If it were me- i would do it and worry about the costs as they come, if you CANT afford it then, you can worry about it then, but there is no sense in worrying about it now, enjoy the oppertunity and go for it!!
youve got the entire rest of your life to worry about the money issue, and while your worrying about the money issue, youll be having a great time doing what you love doing and having a blast living your dream!

though im thr type who goes with the flow-if it comes my way i tend to take it and worry about the -what ifs later, i beilve in fate and so far its never steered me wrong and ive never gotten in to deep that i didnt have a way out.


----------



## naturalfeddogs (Jan 6, 2011)

If it's your dream, go for it! Money will be tight for awhile, but in the long run it will pay off. Once you are certified and doing it for a living it will be so worth it! If it were me and I had this opportunity to follow my dream and I didn't do it, I would always regret it. You will always have debt if you are going to have anything you enjoy.


----------



## lauren43 (Feb 6, 2011)

This is the thread I meant to bring back from the dead--In case anyone was wondering I decided to dive in head first! Classes started last week and so far I love it!!!!


----------



## doggiedad (Jan 23, 2011)

you have half of the money for the course. save the other half then take the course.
this will save you from more debt/loans.


----------



## FBarnes (Feb 17, 2013)

As someone who once had a $22.000 a year job and $60,000 in debts I am not so eager to tell you to do this at any cost. How much will you realistically make after you graduate? If you wait will they still take you later? In the end it's how much debt you are comfortable with.


----------



## doggiedad (Jan 23, 2011)

didn't see you started classes already. go luck. i think about becoming a certified dog trainer.
if you don't do it fulltime i think it can be a nice, profitable part time job. you can train a dog
anytime so having flexible hours really works well for a part time job.


----------



## lauren43 (Feb 6, 2011)

doggiedad said:


> you have half of the money for the course. save the other half then take the course.
> this will save you from more debt/loans.





FBarnes said:


> As someone who once had a $22.000 a year job and $60,000 in debts I am not so eager to tell you to do this at any cost. How much will you realistically make after you graduate? If you wait will they still take you later? In the end it's how much debt you are comfortable with.

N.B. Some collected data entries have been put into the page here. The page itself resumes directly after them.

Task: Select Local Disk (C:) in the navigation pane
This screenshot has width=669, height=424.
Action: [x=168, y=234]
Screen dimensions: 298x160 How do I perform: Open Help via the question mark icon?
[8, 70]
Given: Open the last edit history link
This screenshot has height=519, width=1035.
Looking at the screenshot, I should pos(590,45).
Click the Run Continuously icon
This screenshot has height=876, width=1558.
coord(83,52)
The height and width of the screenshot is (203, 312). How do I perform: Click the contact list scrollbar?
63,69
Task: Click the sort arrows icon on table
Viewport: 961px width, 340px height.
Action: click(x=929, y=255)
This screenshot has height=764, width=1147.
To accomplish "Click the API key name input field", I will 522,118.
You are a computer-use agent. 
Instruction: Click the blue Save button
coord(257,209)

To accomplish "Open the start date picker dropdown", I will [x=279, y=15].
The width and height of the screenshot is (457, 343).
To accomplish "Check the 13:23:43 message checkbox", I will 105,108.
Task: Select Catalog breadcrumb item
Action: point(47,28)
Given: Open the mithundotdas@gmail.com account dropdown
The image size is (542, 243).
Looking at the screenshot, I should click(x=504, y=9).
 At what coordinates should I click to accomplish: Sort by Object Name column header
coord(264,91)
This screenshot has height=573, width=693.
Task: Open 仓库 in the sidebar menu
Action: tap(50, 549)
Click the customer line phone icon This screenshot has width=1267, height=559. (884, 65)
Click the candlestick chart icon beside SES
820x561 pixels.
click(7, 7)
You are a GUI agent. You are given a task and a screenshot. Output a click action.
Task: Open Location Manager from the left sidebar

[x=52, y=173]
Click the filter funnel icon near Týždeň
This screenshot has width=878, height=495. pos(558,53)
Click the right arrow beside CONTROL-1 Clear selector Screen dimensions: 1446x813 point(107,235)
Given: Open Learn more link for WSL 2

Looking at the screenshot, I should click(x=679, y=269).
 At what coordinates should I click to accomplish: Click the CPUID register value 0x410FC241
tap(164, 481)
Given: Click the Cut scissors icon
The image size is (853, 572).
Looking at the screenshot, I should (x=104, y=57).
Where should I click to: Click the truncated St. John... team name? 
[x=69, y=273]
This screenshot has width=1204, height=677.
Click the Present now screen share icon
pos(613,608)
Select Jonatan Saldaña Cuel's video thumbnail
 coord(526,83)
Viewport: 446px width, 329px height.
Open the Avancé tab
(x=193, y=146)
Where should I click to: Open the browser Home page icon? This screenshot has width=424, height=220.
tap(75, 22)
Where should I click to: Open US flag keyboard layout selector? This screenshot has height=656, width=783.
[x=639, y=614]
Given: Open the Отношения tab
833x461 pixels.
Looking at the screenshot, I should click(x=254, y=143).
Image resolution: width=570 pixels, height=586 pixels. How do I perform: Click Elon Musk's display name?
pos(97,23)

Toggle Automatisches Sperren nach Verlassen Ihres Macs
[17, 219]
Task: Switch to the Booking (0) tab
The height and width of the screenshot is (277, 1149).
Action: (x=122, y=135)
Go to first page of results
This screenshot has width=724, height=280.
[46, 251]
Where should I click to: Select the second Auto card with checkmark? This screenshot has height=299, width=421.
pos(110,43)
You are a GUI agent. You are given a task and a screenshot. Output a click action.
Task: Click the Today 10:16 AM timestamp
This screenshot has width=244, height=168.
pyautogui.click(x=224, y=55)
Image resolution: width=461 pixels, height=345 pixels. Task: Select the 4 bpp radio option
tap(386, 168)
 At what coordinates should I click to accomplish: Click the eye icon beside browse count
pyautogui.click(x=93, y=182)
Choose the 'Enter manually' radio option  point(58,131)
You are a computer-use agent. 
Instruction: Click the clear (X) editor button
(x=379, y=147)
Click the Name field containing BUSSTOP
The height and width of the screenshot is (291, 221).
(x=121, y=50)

Thanks for your options but see post #8.

I guess I should have just started another thread. I'm looking for positives!


----------



## FBarnes (Feb 17, 2013)

lauren43 said:


> Thanks for your options but see post #8.
> 
> I guess I should have just started another thread. I'm looking for positives![/QUOT
> Sorry i missed where you had started! Of course
> ...


----------



## MollyWoppy (Mar 19, 2010)

Yipeee Lauren!!! I am thrilled for you. Congratulations, I'm so happy to see you to take a risk and do something you are truly passionate about. Thats what life is about, it really is. Bet you anything you like, this will be one of the best decision's you've ever made. Good on you!


----------



## flashyfawn (Mar 8, 2012)

Good for you! I'm sure you'll do great and you're in a good area since there aren't many positive reinforcement trainers near you. Yes things may be tight for a little while but once you are out working on your own (or for another trainer if that's what you choose) I bet you'll be just fine. The world will never run out of dogs needing to be trained and if you do a great job, you'll be as busy as you want to be. You'll have frustrating moments (yes I'm speaking from experience) but also moments where your help was the only thing keeping a dog in his home. Good luck!


----------